Task prompt: Leave out the pictures and retype exactly the lines from the line with "Given: Switch chart to 5分 interval" through the end of the listing below.

Input records:

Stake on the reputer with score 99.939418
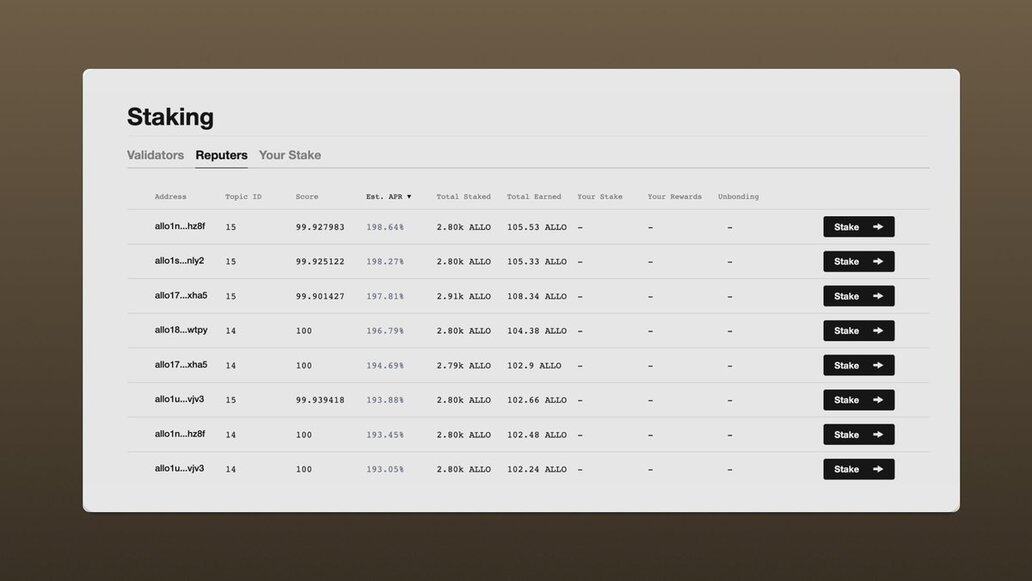The image size is (1032, 581). pos(858,400)
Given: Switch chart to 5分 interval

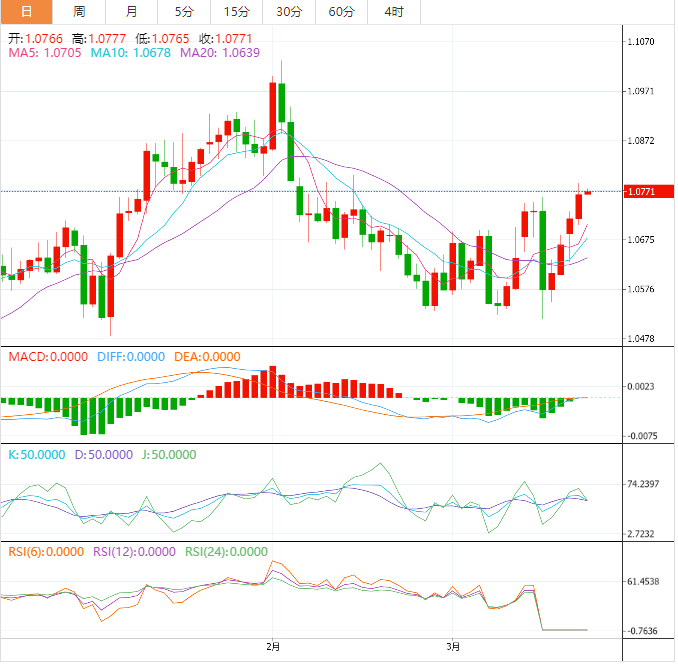Looking at the screenshot, I should pyautogui.click(x=184, y=12).
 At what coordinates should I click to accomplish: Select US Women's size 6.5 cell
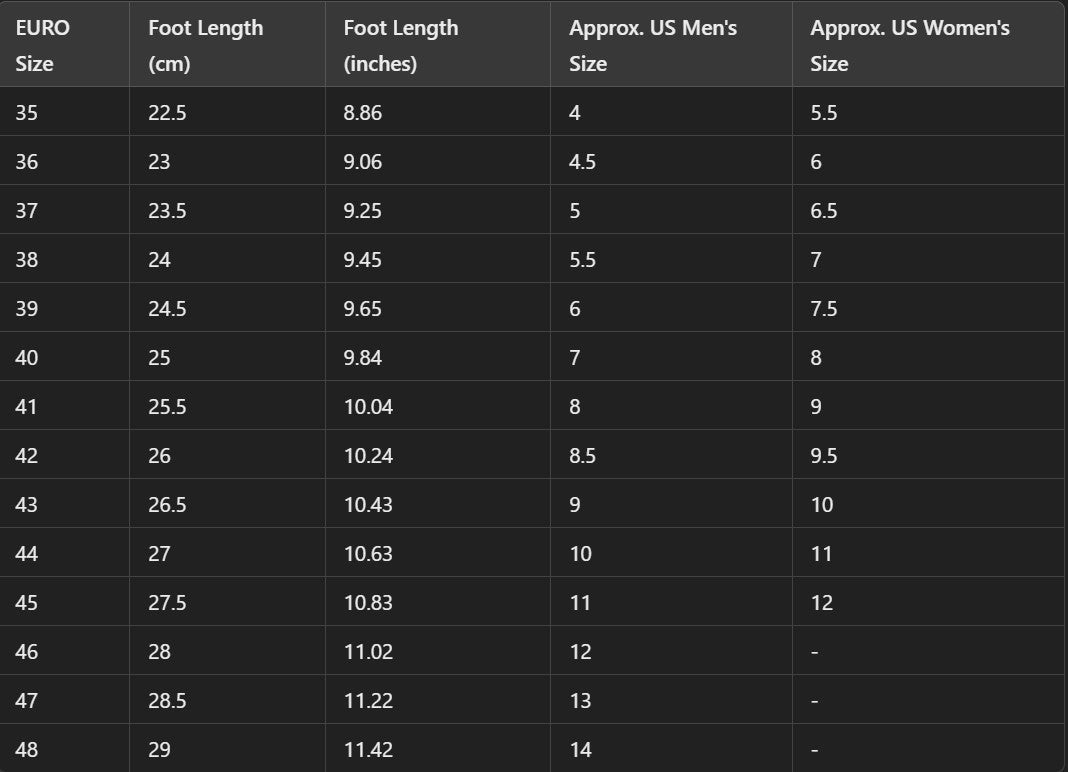(824, 211)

Solution to this exercise:
Given: Switch chart to 5分 interval

Looking at the screenshot, I should pyautogui.click(x=184, y=12).
 At what coordinates should I click to accomplish: Select US Women's size 6.5 cell
(824, 211)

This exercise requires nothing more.